Passengers wait to board Rea Vaya, Johannesburg’s advanced bus system. Photo by African Goals.
Last year, I spoke at the 2nd Congress and Exhibition of African Public Transport in Johannesburg. For me, this was a perfect, much-awaited opportunity to experience Rea Vaya. Rea Vaya (which means We are Going) is Johannesburg’s advanced bus system launched in 2009. It holds the distinction of being the first example of an integrated transport system in Africa.
Rea Vaya’s network extends far beyond main trunk routes. Feeder buses operate in outer areas, transporting many residents into the city. Complementary buses ferry people between corridors. With Rea Vaya’s hi-tech Intelligent Transportation System (ITS), the service attracts several thousands of passengers on a daily basis.
On one of the many days I rode Rea Vaya, my bus was in an accident. Heavy rain, high speeds, and a long road with a sharp, blind turn almost led to a head-on collision with an approaching bus. Our bus driver, with great presence of mind, took a sharp left turn, converting a potentially fatal accident into a minor one. No one was hurt, although passengers were shaken. Within 10 minutes, an ambulance and emergency response team arrived on the scene. What’s more, another bus arrived within 15 minutes to transport conference delegates and other passengers onward in their journeys. The Rea Vaya operating authority deserves a mention for its quick and efficient emergency handling.
Incidents like these highlight the importance of road safety in public transport projects. In urban areas, roads are often designed for motorized vehicles, ignoring the needs of pedestrians and cyclists. Footpaths, crossings, and bicycle lanes are not given priority. People are forced to cross roads haphazardly – bicyclists have no option but to use the edge of the road, which is also a space used by heavy trucks and buses. The inherently risky behaviors of pedestrians and cyclists – born out of necessity and lack of choice – often lead to major and fatal accidents. Statistics indicate that globally 1.3 million people die in road accidents every year. The problem is only going to increase unless we address this urgent issue.

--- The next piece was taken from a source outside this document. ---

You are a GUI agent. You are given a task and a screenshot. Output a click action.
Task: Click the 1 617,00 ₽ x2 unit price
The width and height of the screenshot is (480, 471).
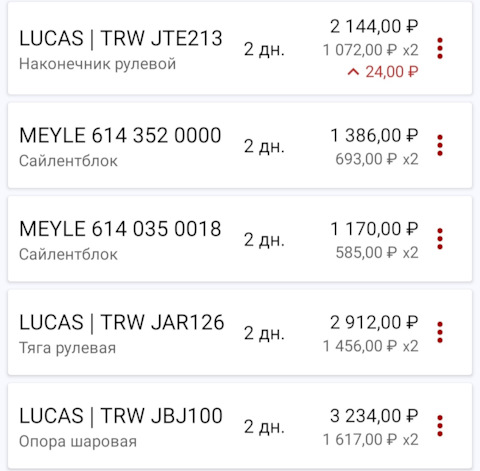click(371, 439)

Rea Vaya’s example shows some of the measures that can prevent such accidents. Curved lanes in a BRT road can be widened – advance warning and dividers between curved sections help drivers to make safe decisions. Other safety tools, like rumble strips, crash barriers, better lighting and driver training can only be developed and contextualized after a detailed road safety audit of the BRT corridor. EMBARQ has gained significant expertise in conducting road safety audits on a number of BRT systems in India and across the world. Through close collaboration with governments and administrative bodies, EMBARQ has developed road safety design guidelines for the bus system, which address mobility and accessibility on bus corridors through the primary viewpoint of safety.
It is universally accepted that BRTs are a safe, cost-effective and environmentally sustainable form of public transport, primarily because a central BRT lane places buses away from the paths of other vehicles, pedestrians and bicyclists. BRT systems also necessitate changes in road infrastructure with an emphasis on passenger safety – such as refuge islands and shorter pedestrian crossings. A BRT project, if done right, can significantly reduce road accidents. Rea Vaya is not only a standout as the first BRT system in Africa. It is a stellar example of continued efforts to improve road safety for all road users.